Assume that fmt.Printf("Go %d\n", i) is a sensor read process. There’s a delay between each output in this example because channel can send data to a single channel at the same time.

Implementation example with sync.Cond

The functions are similar to the previous example. sync.Cond has Signal() and Broadcast(), so I added two update functions.

type condTester struct {
    cond  *sync.Cond
    state int
}

func (c *condTester) Wait() {
    c.cond.L.Lock()
    defer c.cond.L.Unlock()
    for c.state == 0 {
        c.cond.Wait()
    }
}

func (c *condTester) SignalUpdate(value int) {
    c.update(value)
    c.cond.Signal()
}

func (c *condTester) BroadcastUpdate(value int) {
    c.update(value)
    c.cond.Broadcast()
}

func (c *condTester) update(value int) {
    c.cond.L.Lock()
    defer c.cond.L.Unlock()
    c.state = value
}

func withCond() {
    condTester := &condTester{}
    condTester.cond = sync.NewCond(&sync.Mutex{})
    var wg sync.WaitGroup

    for i := 0; i < 10; i++ {
        wg.Add(1)
        go func(i int) {
            fmt.Printf("Waiting %d\n", i)
            condTester.Wait()
            fmt.Printf("Go %d\n", i)
            wg.Done()
        }(i)
    }

    fmt.Println("--- Waiting for a second ---")
    time.Sleep(time.Second)

    for i := 0; i < 5; i++ {
        time.Sleep(200 * time.Millisecond)
        fmt.Printf("send signal %d\n", i)
        condTester.SignalUpdate(0)
    }

    fmt.Println("--- Signal Update state to 1 ---")

    for i := 0; i < 5; i++ {
        time.Sleep(500 * time.Millisecond)
        fmt.Printf("send signal %d\n", i)
        condTester.SignalUpdate(1)
    }


    fmt.Println("--- Signal with 0 ---")
    condTester.SignalUpdate(0)

    time.Sleep(2 * time.Second)
    fmt.Println("--- Broadcast ---")
    condTester.BroadcastUpdate(1)
    wg.Wait()
}

sync.WaitGroup is used here to show all print results. The program ends without showing them all if sync.WaitGroup is not used.

The main difference between channel and sync.Cond is the speed of the last 5 goroutine processes. cond.Broadcast() awakes all goroutines at once, 5 lines are shown at the same time. If we want to start multiple processes on different goroutines, cond.Broadcast() is a powerful way.

Bad usage of sync.Cond

I saw a mistake on another website. So, it might be better to show a bad example too.

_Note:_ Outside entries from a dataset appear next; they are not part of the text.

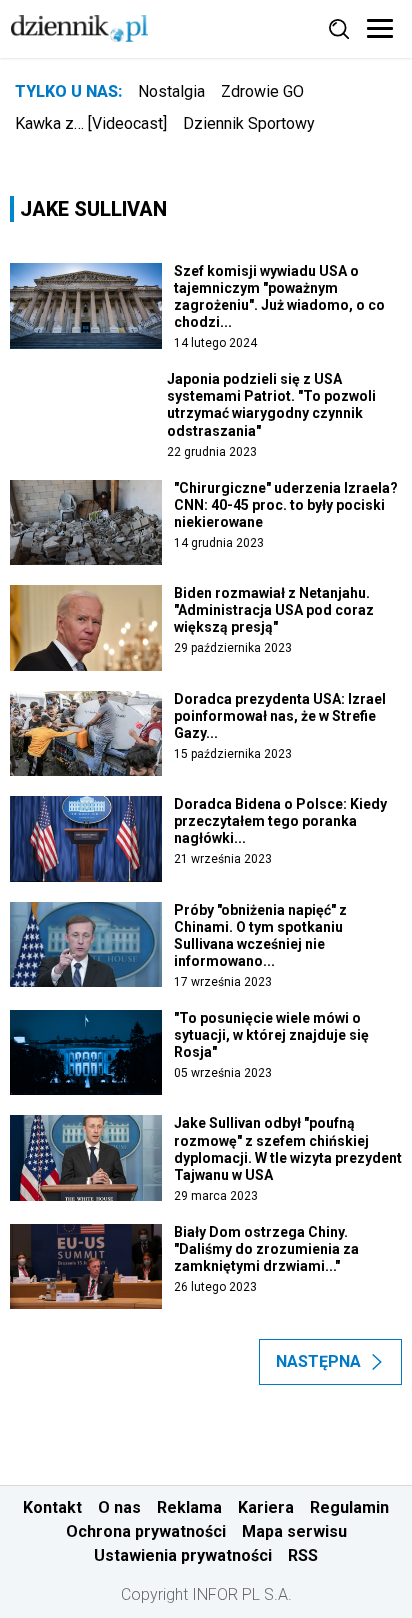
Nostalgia (171, 91)
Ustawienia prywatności (183, 1555)
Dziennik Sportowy (249, 123)
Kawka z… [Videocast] (91, 123)
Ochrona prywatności (146, 1531)
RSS (303, 1555)
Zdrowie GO (262, 91)
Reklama (189, 1507)
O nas (119, 1507)
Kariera (266, 1507)
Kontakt (52, 1507)
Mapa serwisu (294, 1531)
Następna (318, 1361)
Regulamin (349, 1507)
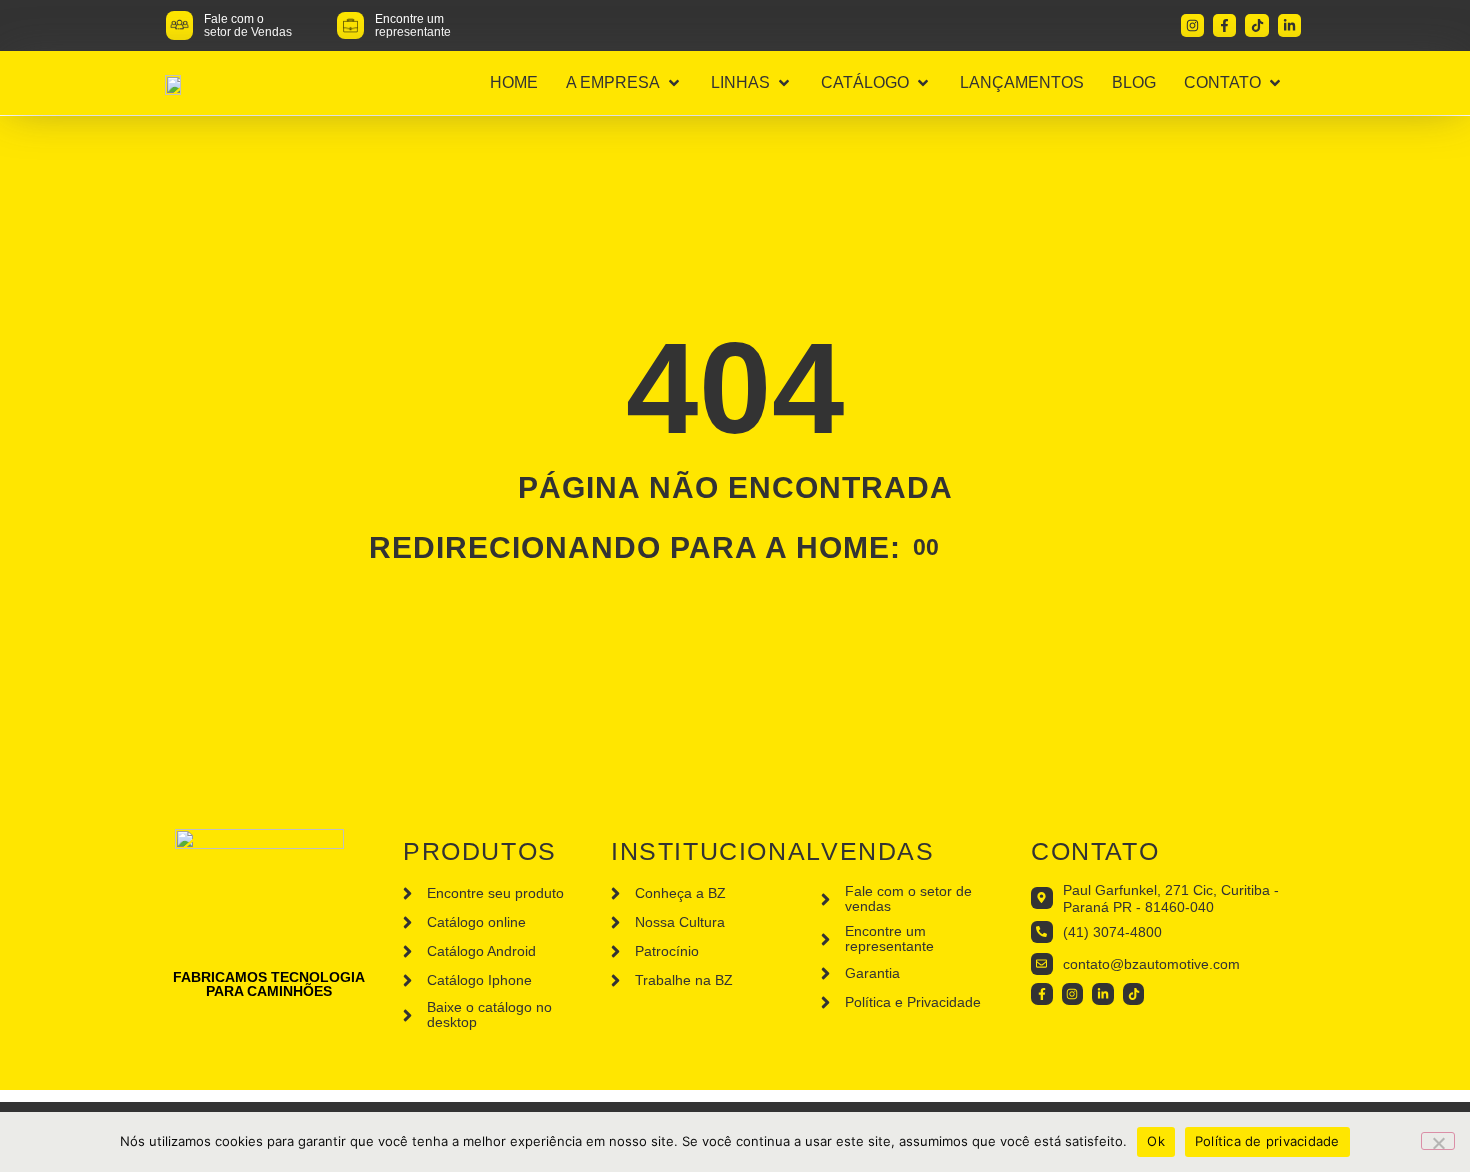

This is a bad implementation.

func badCondExample() {
    var mutex sync.Mutex
    cond := sync.NewCond(&mutex)
    var wg sync.WaitGroup

    for i := 0; i < 10; i++ {
        wg.Add(1)
        go func(i int) {
            fmt.Printf("Waiting %d\n", i)
            mutex.Lock()
            defer mutex.Unlock()
            cond.Wait()

            fmt.Printf("Start %d\n", i)
            time.Sleep(time.Second)
            fmt.Printf("End %d\n", i)

            wg.Done()
        }(i)
    }

    time.Sleep(2 * time.Second)
    fmt.Println("--- Broadcast ---")
    cond.Broadcast()
    wg.Wait()
}

cond.Broadcast() is used in this example to awaken all the goroutines at once. However, it doesn’t start all the processes. Instead, each process waits until the previous process finishes.

Did you find the root cause?

defer keyword is often used right after mutex.Lock() so that the mutex is unlocked. However, it’s the root cause here. mutex.Unlock() is executed after wg.Done() is called in this example because it’s the end of the function. While it’s locked, other goroutines can’t go forward. Therefore, it takes 10 seconds to finish all the processes.

The correct code looks like this.

mutex.Lock()
cond.Wait()
mutex.Unlock() // Unlock right after wait

To avoid such an error, this waiting logic should be in a separate function. Then, we can use defer keyword without considering such a case.